Technology

Chameleon tongue inspires fast-acting robots with flash-like reflexes

Chameleon tongue inspires fast-acting robots with flash-like reflexes

A team of researchers from Purdue University is pointing out from nature that fast-paced robotics is designed to inspire fast-paced robotics to enable it to grasp and move objects at serious speeds. With expanded polymers, they say that these soft robots could inform future robot production efficiency.

The internal pneumatic channels expand with snap and grab pressure, yet are able to release their hold on an object by contract. High-powered and high-speed, robots gain their strength from their elastic strength or the ability to stretch to
varying degrees to move quickly. It all comes from biomimetics: the hyper-elastic tendons in the nuts, the rapid motion of Venus’s flytraps, and of course the guru’s quick tongues.

Chameleon tongue inspires fast-acting robots with flash-like reflexes

Chameleon tongue inspires fast-acting robots with flash-like reflexes

A robot is capable of extending up to five times its own length and can catch and recover a straight-flying beetle in just 120 milliseconds. Say that to the hunting for fruit in your kitchen.
Elastic energy is best shortened as a stretch rubber band. By gently pulling the rubber band, stress is applied to the material which, when released, quickly returns to its original shape. This same ability is seen in three-legged almond-like animals whose elastic energy is stored in the tendons behind their feet. “We believe that if we could build robots capable of accomplishing such huge-amplitude speeds at high speeds like chameleons, many automated tasks could be accomplished more accurately and faster,” study author Ramsey Martinez said in a statement. “Conventional robots are usually built using hard and heavy
materials that slow them down due to inertia. We wanted to overcome that challenge. ”

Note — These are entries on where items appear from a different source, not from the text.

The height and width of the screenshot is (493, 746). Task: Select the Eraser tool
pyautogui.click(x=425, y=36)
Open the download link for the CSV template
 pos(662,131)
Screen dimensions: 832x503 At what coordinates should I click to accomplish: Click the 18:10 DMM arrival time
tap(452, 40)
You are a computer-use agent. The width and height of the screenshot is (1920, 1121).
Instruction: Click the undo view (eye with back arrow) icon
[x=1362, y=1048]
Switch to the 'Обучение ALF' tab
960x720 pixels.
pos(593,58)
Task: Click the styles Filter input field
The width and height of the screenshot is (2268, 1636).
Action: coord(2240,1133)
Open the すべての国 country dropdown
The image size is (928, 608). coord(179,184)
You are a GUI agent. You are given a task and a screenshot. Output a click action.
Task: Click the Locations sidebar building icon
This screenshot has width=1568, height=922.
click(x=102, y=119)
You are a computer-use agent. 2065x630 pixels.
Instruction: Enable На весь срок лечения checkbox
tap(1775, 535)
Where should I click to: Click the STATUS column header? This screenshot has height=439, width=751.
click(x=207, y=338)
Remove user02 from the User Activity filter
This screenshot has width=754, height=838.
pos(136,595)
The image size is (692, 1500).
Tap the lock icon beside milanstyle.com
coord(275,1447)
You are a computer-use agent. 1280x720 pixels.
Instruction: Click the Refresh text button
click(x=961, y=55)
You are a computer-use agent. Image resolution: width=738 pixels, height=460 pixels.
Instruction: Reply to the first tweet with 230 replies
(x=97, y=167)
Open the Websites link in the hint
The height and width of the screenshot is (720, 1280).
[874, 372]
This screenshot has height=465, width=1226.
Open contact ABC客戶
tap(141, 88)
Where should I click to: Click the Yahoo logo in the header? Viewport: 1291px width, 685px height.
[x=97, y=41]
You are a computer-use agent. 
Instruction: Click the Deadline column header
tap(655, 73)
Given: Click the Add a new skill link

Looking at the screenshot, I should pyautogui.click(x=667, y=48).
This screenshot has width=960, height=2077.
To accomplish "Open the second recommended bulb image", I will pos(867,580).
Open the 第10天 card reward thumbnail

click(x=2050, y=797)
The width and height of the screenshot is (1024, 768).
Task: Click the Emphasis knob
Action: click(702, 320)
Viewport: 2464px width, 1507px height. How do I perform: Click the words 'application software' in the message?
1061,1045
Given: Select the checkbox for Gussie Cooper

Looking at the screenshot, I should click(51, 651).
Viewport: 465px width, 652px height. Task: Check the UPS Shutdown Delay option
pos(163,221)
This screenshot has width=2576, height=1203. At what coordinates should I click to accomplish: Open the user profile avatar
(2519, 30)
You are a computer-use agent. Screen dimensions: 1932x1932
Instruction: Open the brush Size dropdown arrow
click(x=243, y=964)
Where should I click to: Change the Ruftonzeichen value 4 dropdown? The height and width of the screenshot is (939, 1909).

Robots that take their inspiration from three-toothed nuts are only able to catch a ball at a speed of 10 millimeters per second in 65 milliseconds. Revealing their work on advanced functional materials, the researchers said that they’re biologically inspired robotic grippers are capable of holding up to 100 times their own weight upside down at an angle of 116 degrees – much like a wooden tree for food while sleeping or hunting.

Researchers believe that their soft robots are different from the others currently available. Animals do not deserve all credit. Martinez and his team were also inspired by the Venus flight trap’s ability to snap prey quickly and efficiently. They were similarly able to build a robot that could shut down in just 50 milliseconds with the rapid expansion of pressure.

“We anticipate that the design and fabrication techniques proposed here will pave the way for a new generation of fully flexible robots capable of providing stable power to achieve currently accessible speeds and speeds for existing new robots,” Martinez said. It remains to be seen, however, whether they were used to make the product or to catch fruit flies in the kitchen.